By the end, it all felt like watching a party we’re not invited to. This “genteel” suits and high heels crowd, rallying around their leader, acknowledging that he means what he says and says what he means, even though (hee hee) he says whatever is on his mind. Am I the only one who doesn’t find this charming? What about those “African nation shithole countries” of which he previously spoke, and his proud admission of how “When you’re a star, they (women) let you do it. You can do anything. Grab ‘em by the pussy.” Are these the family values, that nuclear family purity we’re attempting to resurrect? I don’t think it’s working.
Watching them all, a chorus line bedazzled by the fireworks display above their hallowed grounds, their White House, it felt like the circle was closed off to just these Trumpians, and instead we at home were given limited clearance to merely watch their event. In contrast, watching Joe Biden’s family at the end of the DNC, the circle felt open and I felt invited inside, like I was one of them, and the circle would stay open for me always.
I grew up in the South. I went to church every Sunday.
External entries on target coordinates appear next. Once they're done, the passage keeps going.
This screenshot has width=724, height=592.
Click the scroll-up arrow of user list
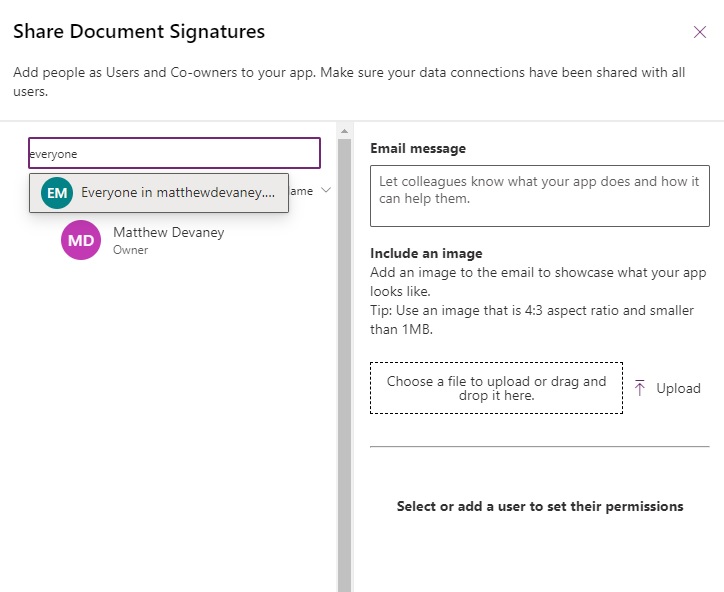(345, 131)
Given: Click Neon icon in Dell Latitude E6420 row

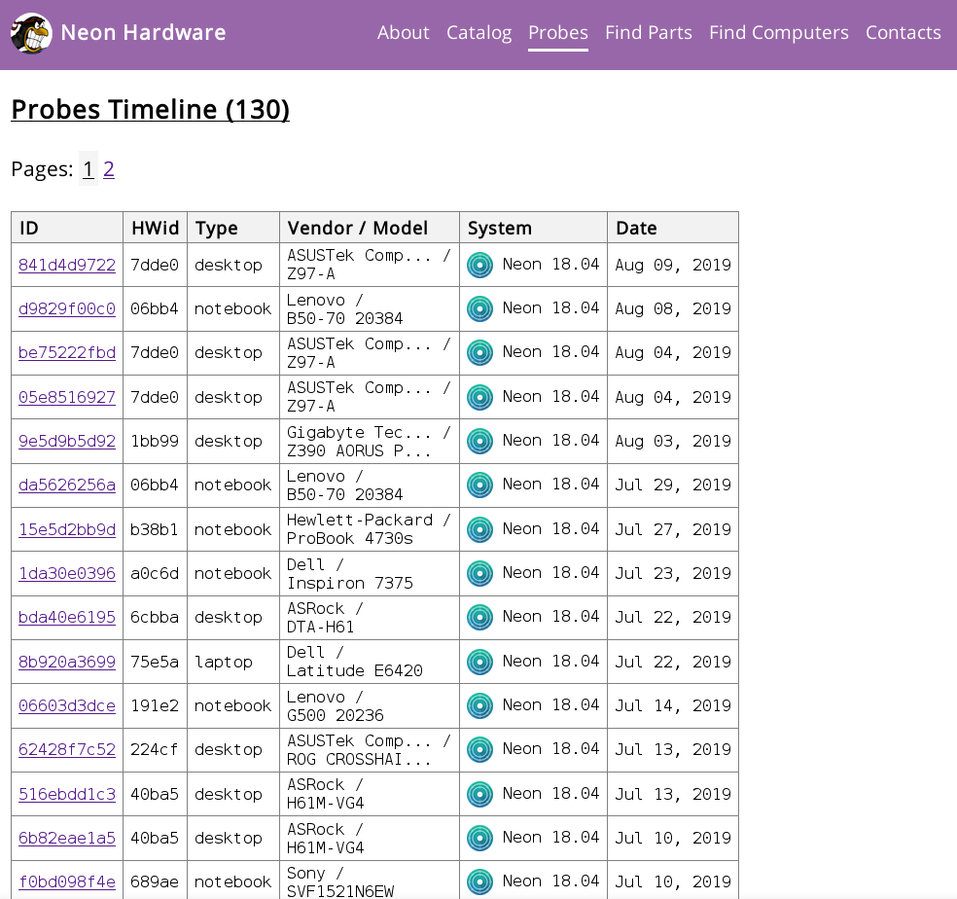Looking at the screenshot, I should coord(480,662).

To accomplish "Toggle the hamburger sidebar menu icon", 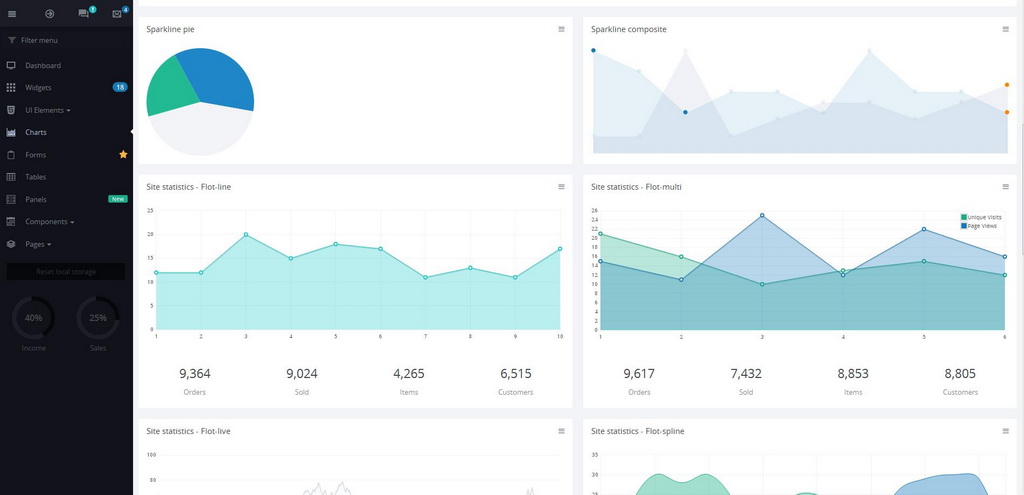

And then I left for college where it was time to look around and see what else existed. I met so many different types of people and despite our varying backgrounds, I found we all wanted the same things. Can’t we all have a piece of the pie? Is it not as delicious if we are all sharing it? I say cut it in slimmer slices and pass the plates. Surely, that’ll show us far more than telling us that we will all get a taste.
2 thoughts on “Show, Don’t Tell”
Susan, As always your perspective is brilliantly articulated. Thank you! I love your metaphor of walking through first class in an airplane. Perfect. I feel like we are in a horror movie, with what’s going on with the man in the White House. Vote! And pray.
Thank you, Susan! Agreed, it does feel like a horror movie. Praying for a single term for this nut job.